//PICTURED ABOVE: With the announcement of a formal impeachment investigation, the Democratic and Republican parties face off.
House Speaker Nancy Pelosi (D-Calif.) announced a formal impeachment inquiry into President Donald Trump on Sept. 24 that caused a divide between the political parties as well as among the U.S. population. In brief, the inquiry came as a response to a whistleblower complaint based on details of a phone call between Trump and Ukrainian President Volodymyr Zelenskiy.
Over the phone, Trump pressured Zelenskiy to have Ukraine investigate former Vice President Joe Biden and his son for corruption, the complaint alleged.

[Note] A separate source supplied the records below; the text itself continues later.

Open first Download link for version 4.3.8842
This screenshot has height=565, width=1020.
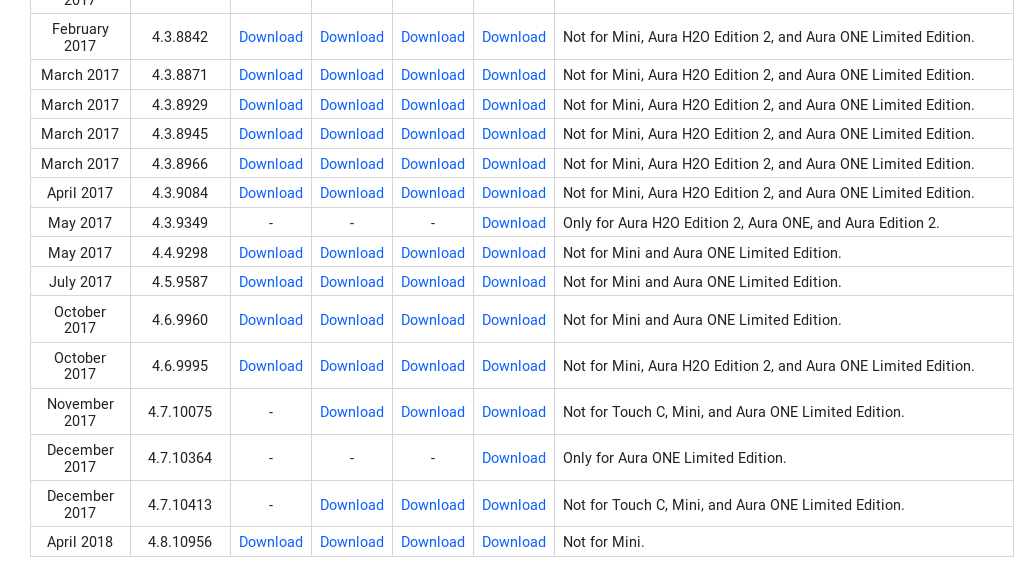pos(271,37)
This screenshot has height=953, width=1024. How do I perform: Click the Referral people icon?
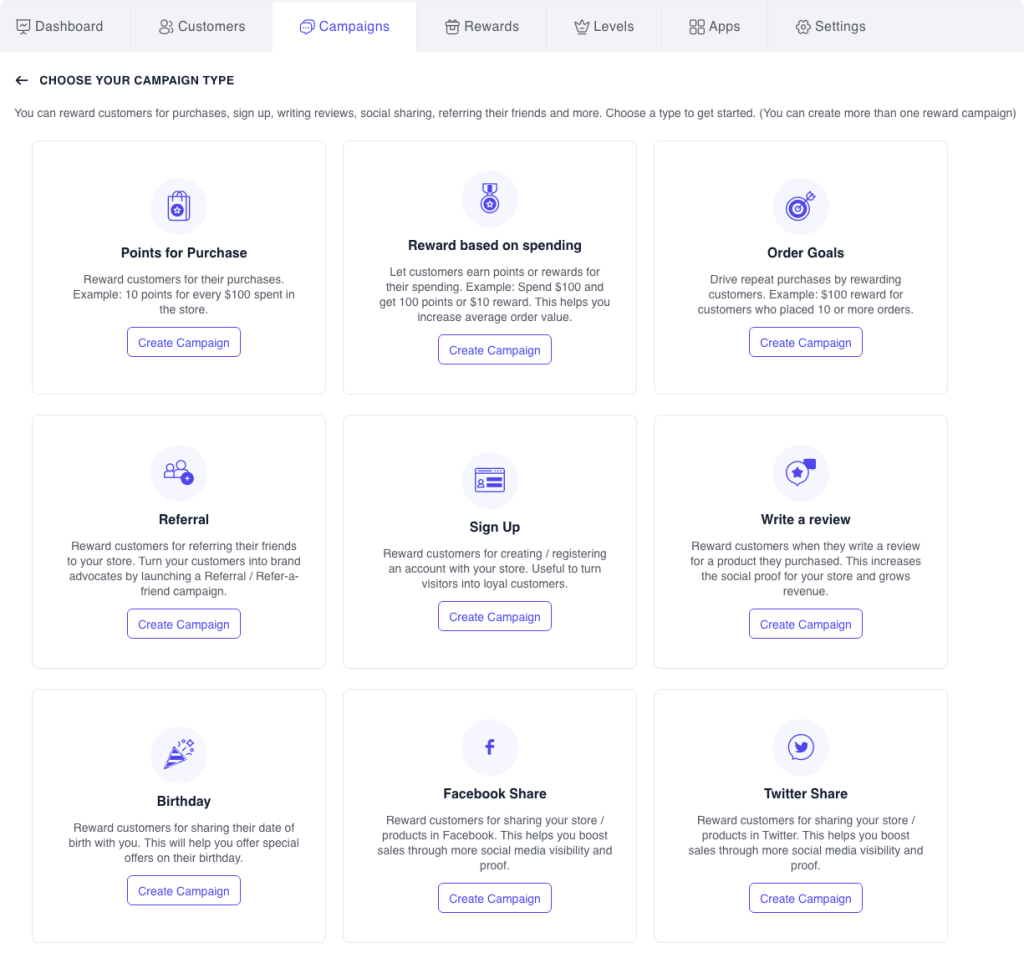[179, 473]
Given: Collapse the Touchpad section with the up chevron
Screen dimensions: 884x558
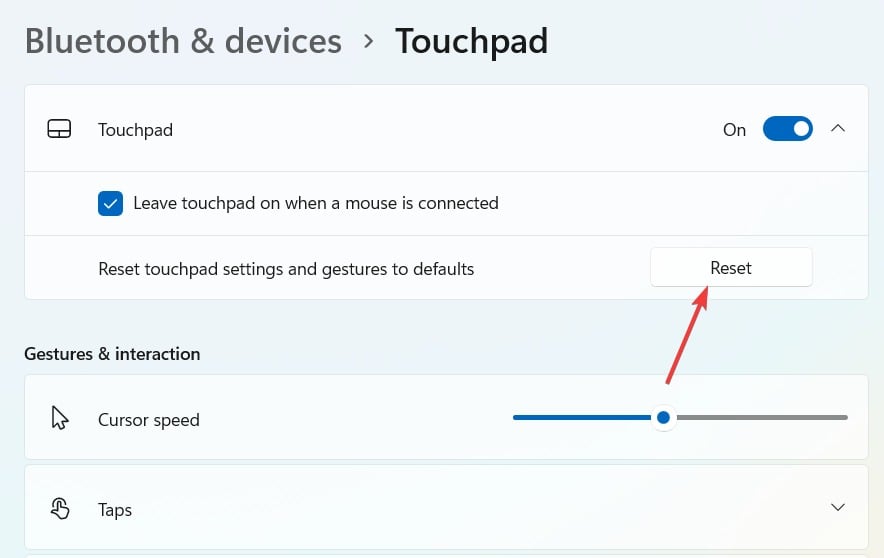Looking at the screenshot, I should coord(838,129).
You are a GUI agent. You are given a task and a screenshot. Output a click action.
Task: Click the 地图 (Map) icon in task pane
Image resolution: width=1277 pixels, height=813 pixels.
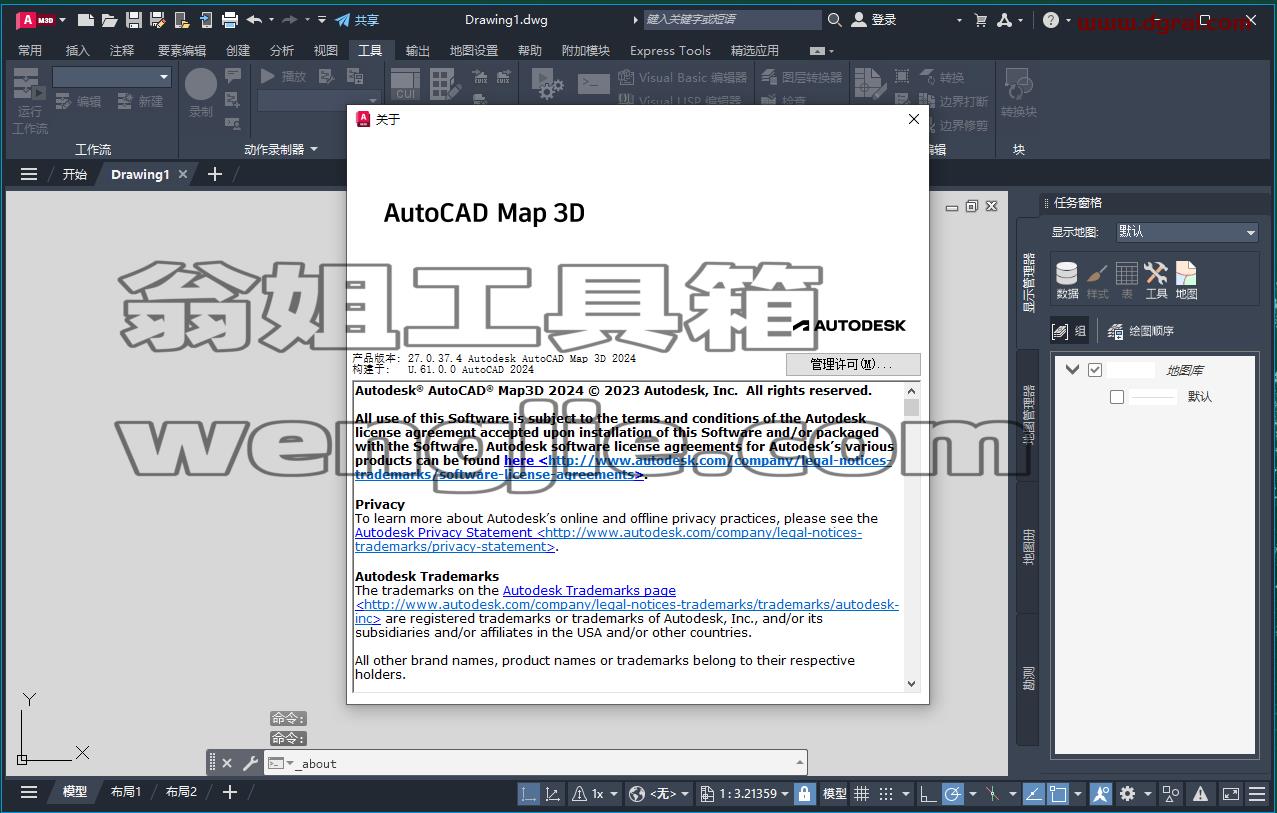pos(1186,280)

This request came at a time when Ukraine was waiting for millions in military aid, leading critics to wonder if there was a ‘quid pro quo’ deal made using foreign aid as leverage.
As more information has surfaced about the call and Trump’s actions, some government officials have cited a perceived an abuse of power as the White House worked to keep the call with Ukraine’s president a secret.
Republicans and Democrats alike have responded to this polarizing situation. Upper School History Department Chair and U.S. Government teacher Kathryn Hodgkinson has viewed the impeachment inquiry as a teaching opportunity in her classes as well as an important topic of conversation within the Hockaday community.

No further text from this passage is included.